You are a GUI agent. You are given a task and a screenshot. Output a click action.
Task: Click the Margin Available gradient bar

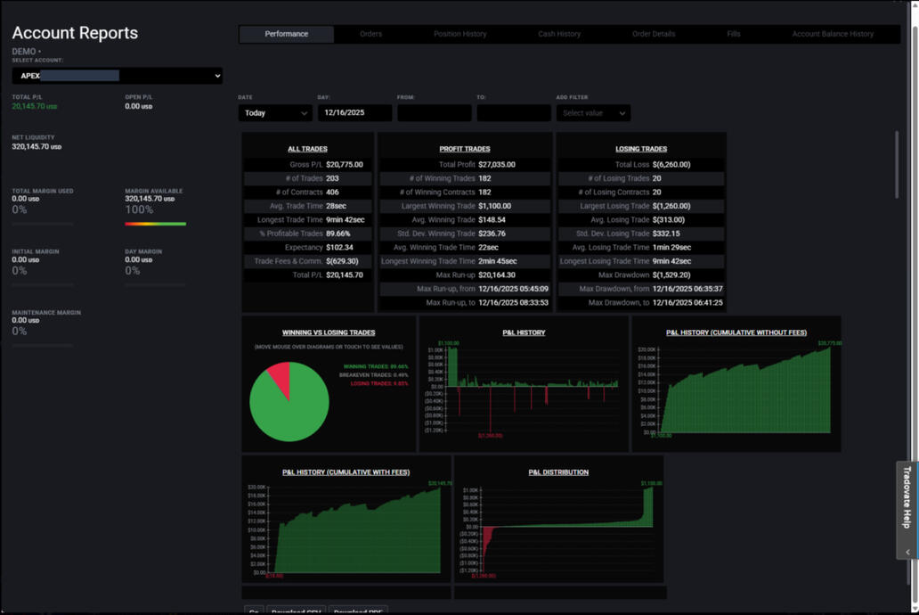(156, 224)
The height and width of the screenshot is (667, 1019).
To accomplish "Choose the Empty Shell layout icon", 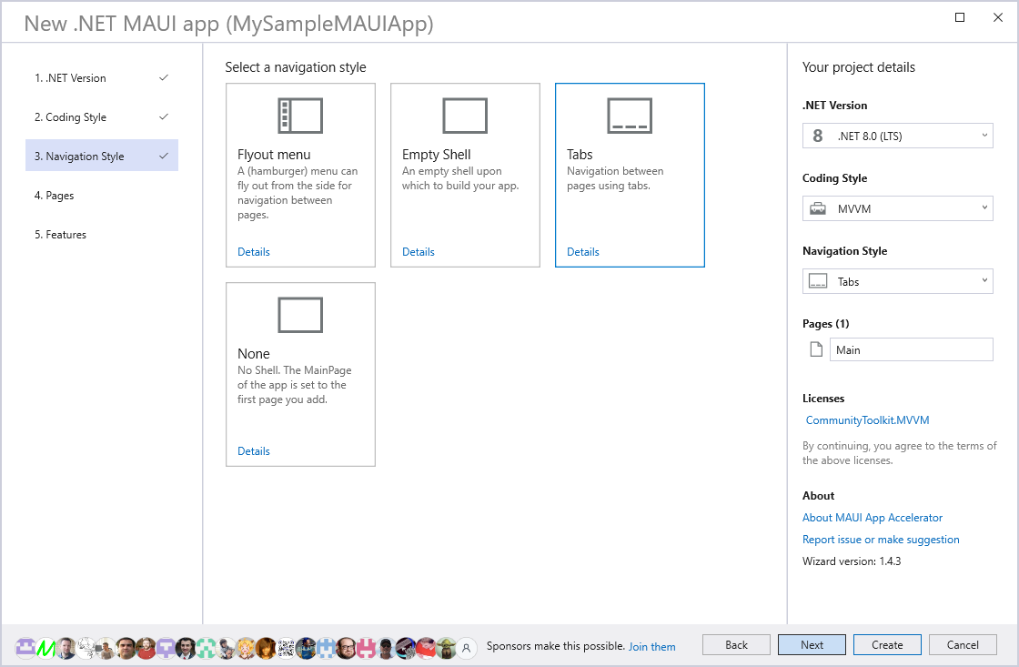I will [465, 116].
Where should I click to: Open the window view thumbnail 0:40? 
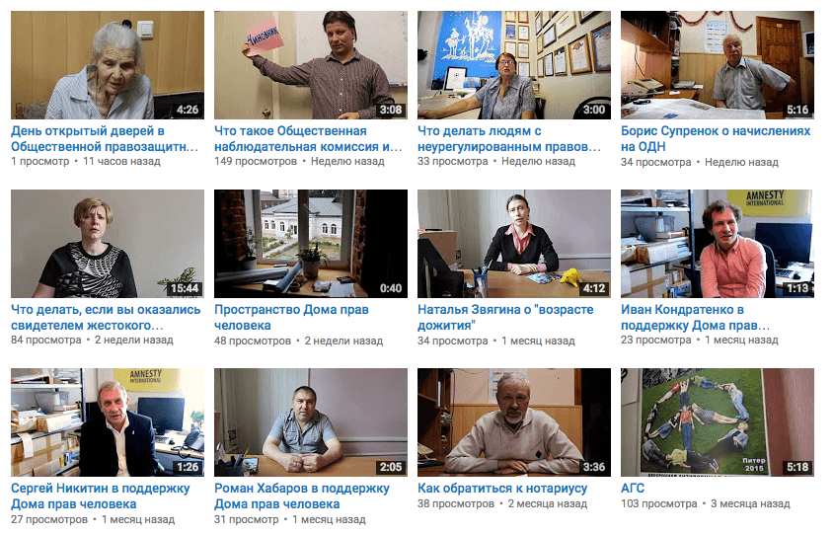pos(311,244)
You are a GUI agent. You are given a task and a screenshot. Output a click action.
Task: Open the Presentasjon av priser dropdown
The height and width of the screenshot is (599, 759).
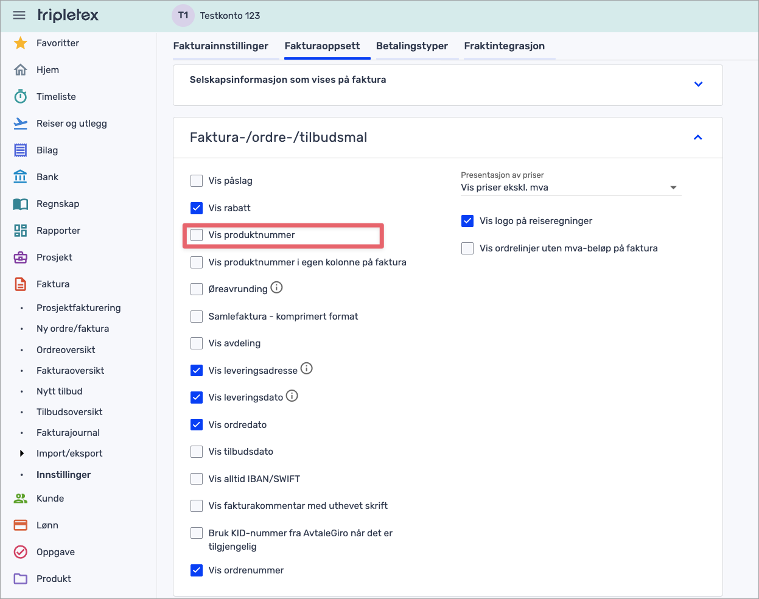tap(673, 187)
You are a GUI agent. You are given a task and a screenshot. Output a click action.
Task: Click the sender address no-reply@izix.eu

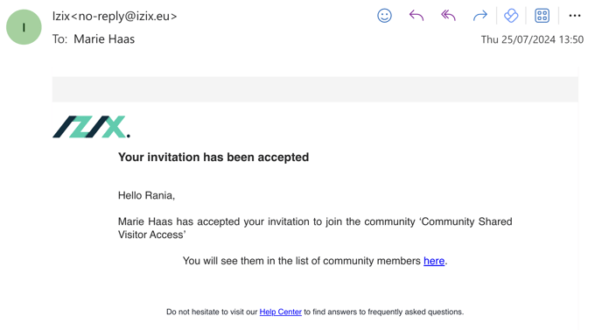point(128,17)
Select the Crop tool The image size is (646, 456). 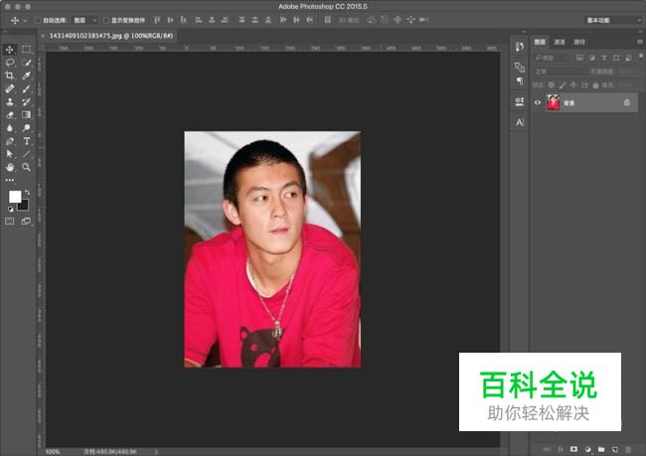10,76
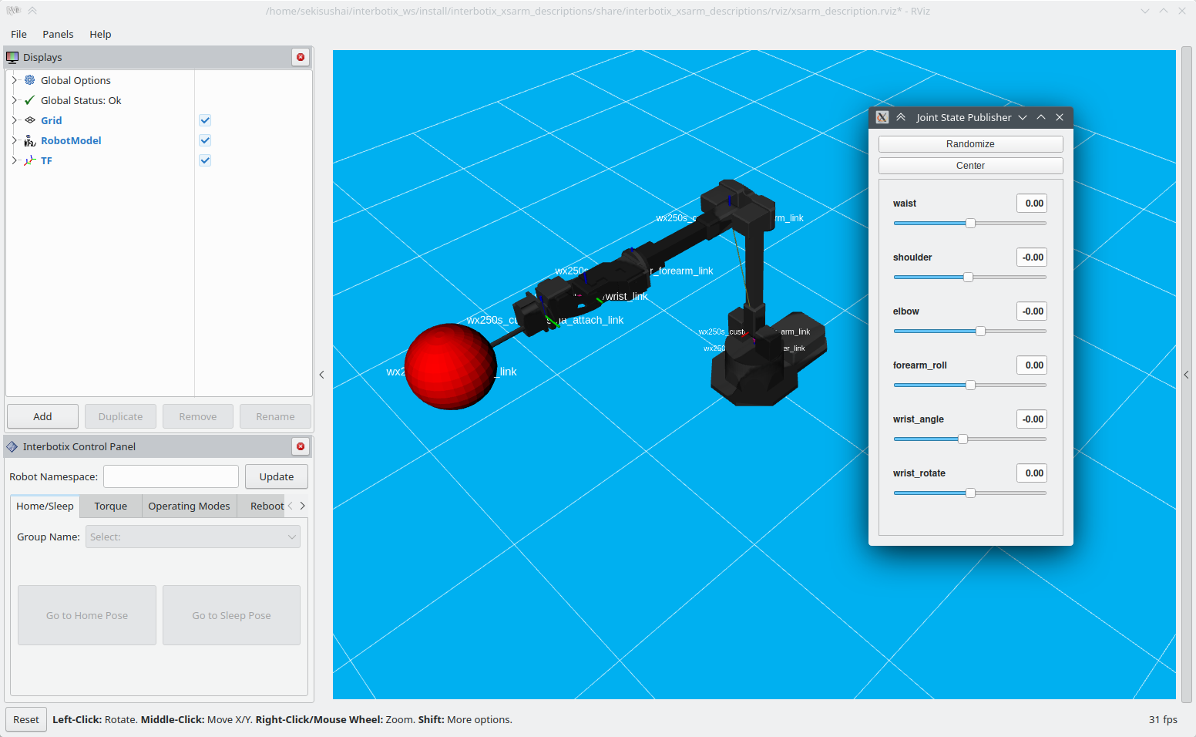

• • • • •

# Task statement
The lines from the top of the data above through the one holding "The height and width of the screenshot is (667, 1019)." are to be repeated exactly, and only those, with no pictures.

# Reply
You are a GUI agent. You are given a task and a screenshot. Output a click action.
Task: Click the Margin Available gradient bar

(156, 224)
The height and width of the screenshot is (667, 1019).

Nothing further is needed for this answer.